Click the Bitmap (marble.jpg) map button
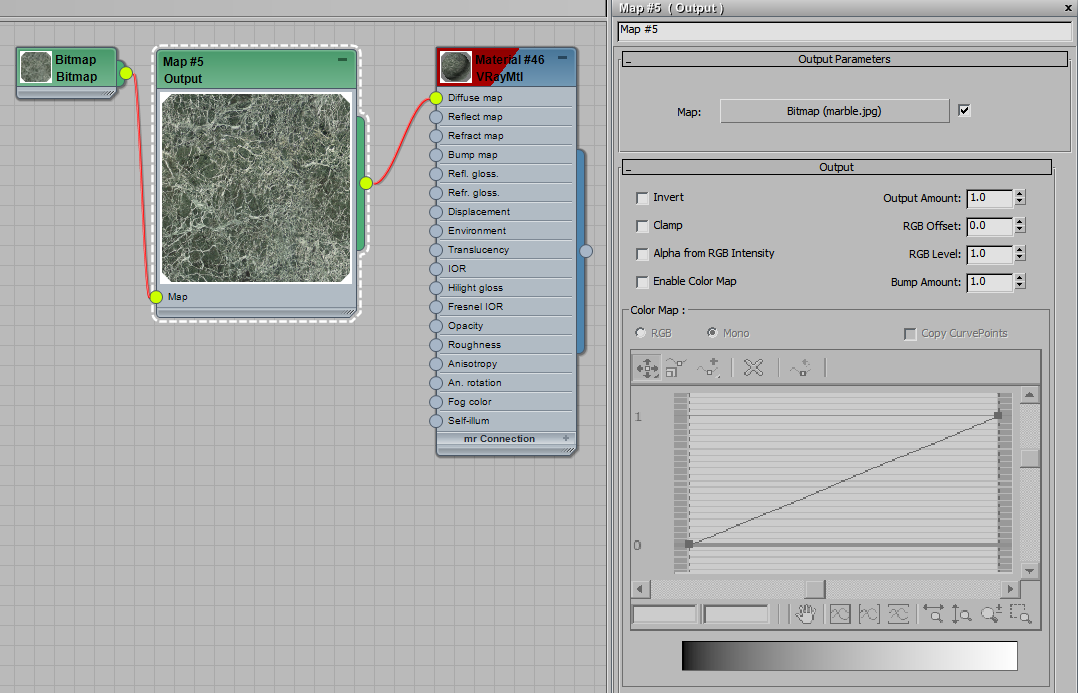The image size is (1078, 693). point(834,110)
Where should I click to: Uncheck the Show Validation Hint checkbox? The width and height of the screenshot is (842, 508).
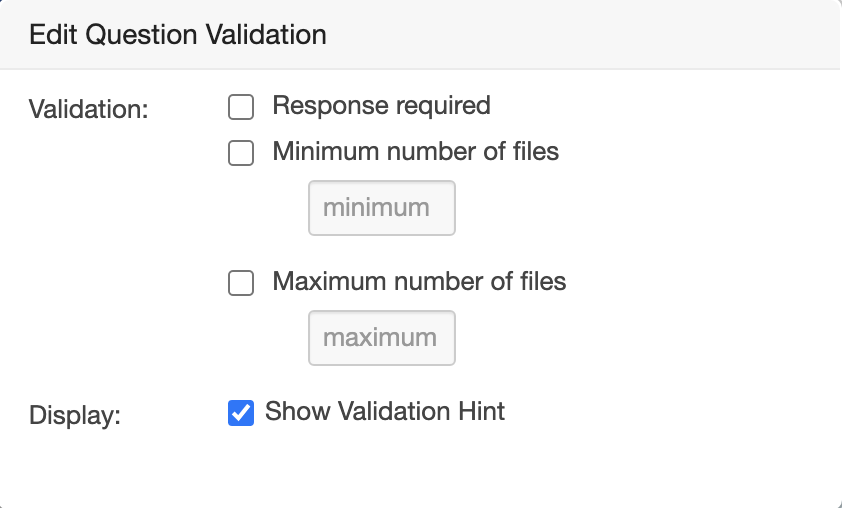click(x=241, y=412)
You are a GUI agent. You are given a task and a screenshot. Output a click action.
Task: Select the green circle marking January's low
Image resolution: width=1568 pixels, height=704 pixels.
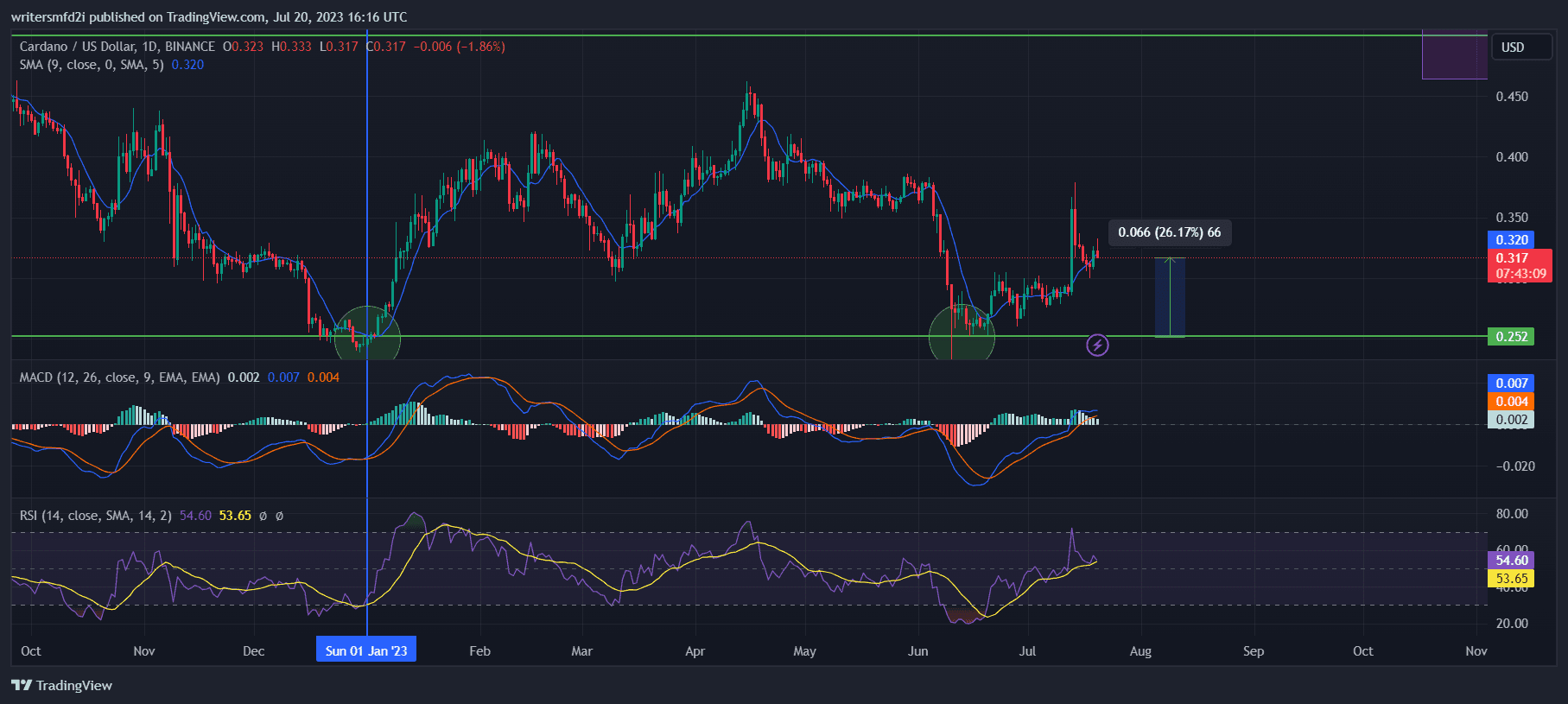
-=-=-
**Requirement:**
Reproduce word for word the portion of the data above that opens with the line containing "Where should I" and closes with the line containing "click(x=241, y=412)", including both of those lines. Leave the pictures out.

**Output:**
Where should I click to: Uncheck the Show Validation Hint checkbox? The width and height of the screenshot is (842, 508).
click(x=241, y=412)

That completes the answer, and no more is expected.